Sunday, July 28, 2013

How To Love..


There have been books, movies, magazines, classes, songs, essays, etc. dedicated to showing people the way to go when it comes to romance and relationships. Many of us have sought our cues from these mediums, while some have preferred to learn their love lessons from trusted friends and family; others have made it their business to learn from their experiences alone.

 The majority of folks out there are wise enough to know that there isn’t one method or formula for showing love, but that doesn’t make navigating that path much easier. Wanting to be ‘good’ at loving someone enough to the point where you actively seek out tips on how to be a capable partner is a noble intention. After all, relationships are hard work and many people do not acknowledge or understand this until it’s too late.

With or without the benefit of a Huxtablean pair of parents to look at as a role model growing up, its wise to spend time observing the loving behaviors of other people, particularly our elders, so that we may learn just what love should look like. You can’t use the divorce of your parents as an excuse to suggest that you have no examples to follow; what about your great-aunt and uncle, the couple on your block that has served as the neighborhood’s surrogate grandparents or even your sister and her husband who’ve been together since middle school.

Even the examples that we’d prefer not to imitate tend to have some bearing on how we operate. It’s silly to suggest that witnessing a nasty breakup or perpetually abusive relationship wouldn’t impact us in some way. As we become adults, we have to do the work ourselves to ensure that we don’t let these negative experiences become the lens through which we views all relationships. We have to understand that people can be their at their best in love and they can be at their worst. And we have to use both sets of examples to help us choose the proper course.

Life can imitate art when it comes to love; fictionalized characters can allow us to examine the sort of things we are looking for, what actions we consider to be reprehensible and the type of scenarios we should try to avoid when it comes to love. So long as you realize that Darius Lovehall was born in someone’s imagination, its okay to recognize that the character represents certain qualities you may want in a man…just don’t be so naive as to believe there’s someone running around here exactly like that.

Women are encouraged to go out and spend time learning just how to be the best partner we can be, whereas men are get a pass for just winging it to the best of their ability and learning from their mistakes. It’s the nature of our society and while you do have plenty of reasons to want to complain about this, you can’t be terribly surprised when you whip out your copy of The Good Black Woman’s Guide to Loving, Honoring and Serving a Good Black Man, only to find that your beau wouldn’t know about the male equivalent to such a book if was published in his kitchen.

Speaking of those books, as much as we may poke fun at some of them, there isn’t anything wrong with reading relationship advice from self-anointed gurus and experts; just remember to focus on those who truly respect and admire women without attempting to shame you into changing your everything to have a man.

Ultimately, much of what we learn about loving comes from doing and experiencing it. Feeling neglected by a college love can help you to understand the importance of being an attentive partner in future relationships.

Recognizing the positive reception your nurturing ways got from ex-sweeties might help you to develop your romantic modus operandi, as might allowing yourself to be too giving only to have your kindness taken for granted when it was given too freely.

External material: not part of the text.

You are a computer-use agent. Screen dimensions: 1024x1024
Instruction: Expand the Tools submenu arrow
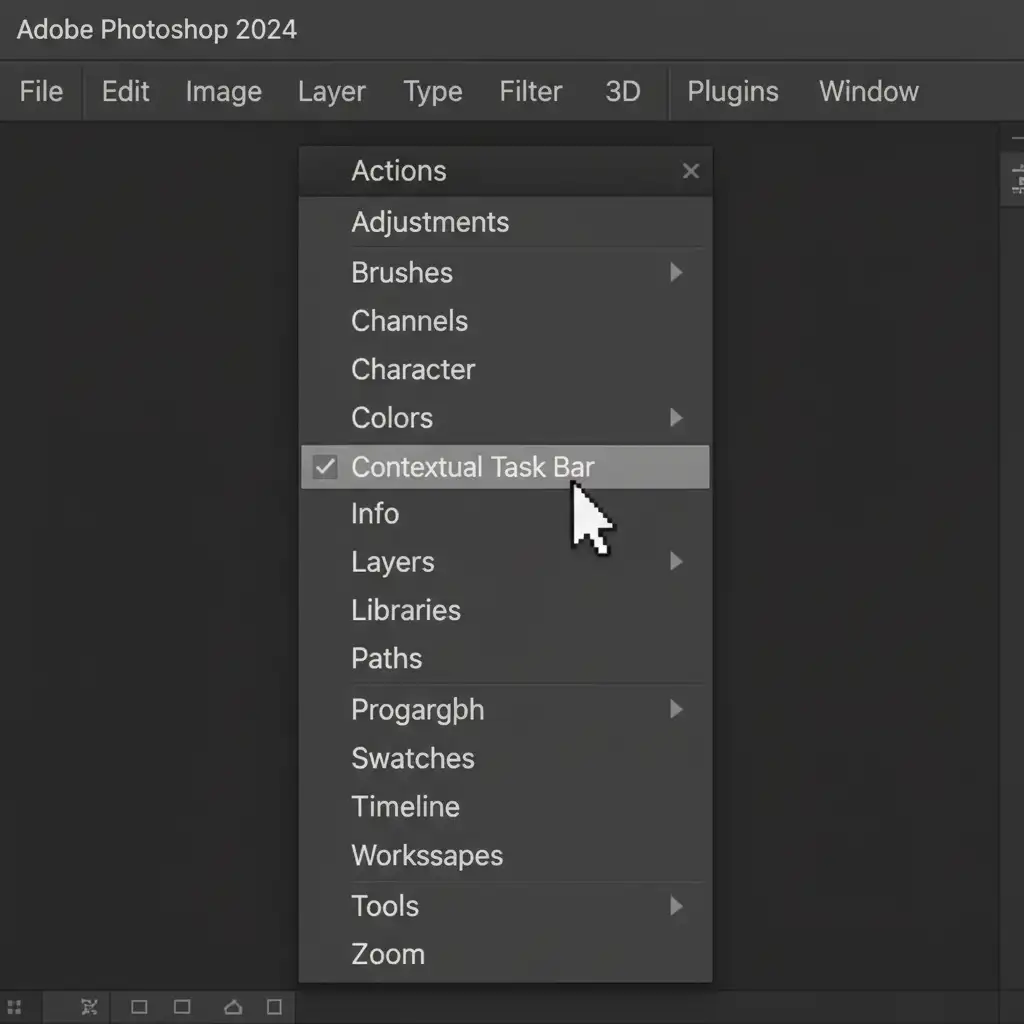(676, 906)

It is from dealing with mates that you will learn the most about what you can and cannot tolerate, what you require from someone else and what it is that you have to offer.

Even if someone wrote a manual specifically dedicated to you and your pursuit of ‘happily ever after’, its virtually impossible to travel through life without making some mistakes in the romantic realm. Love is a learning process and as you continue to evolve and grow, your capacity to love and the sort of reciprocity you require in return will continue to evolve and change.

 You will be both challenged and inspired by the people in your environment and the experiences you have; embrace the fact that you will forever be a student of love and instead of killing yourself to be an expert, you should aspire to be an observant and attentive learner.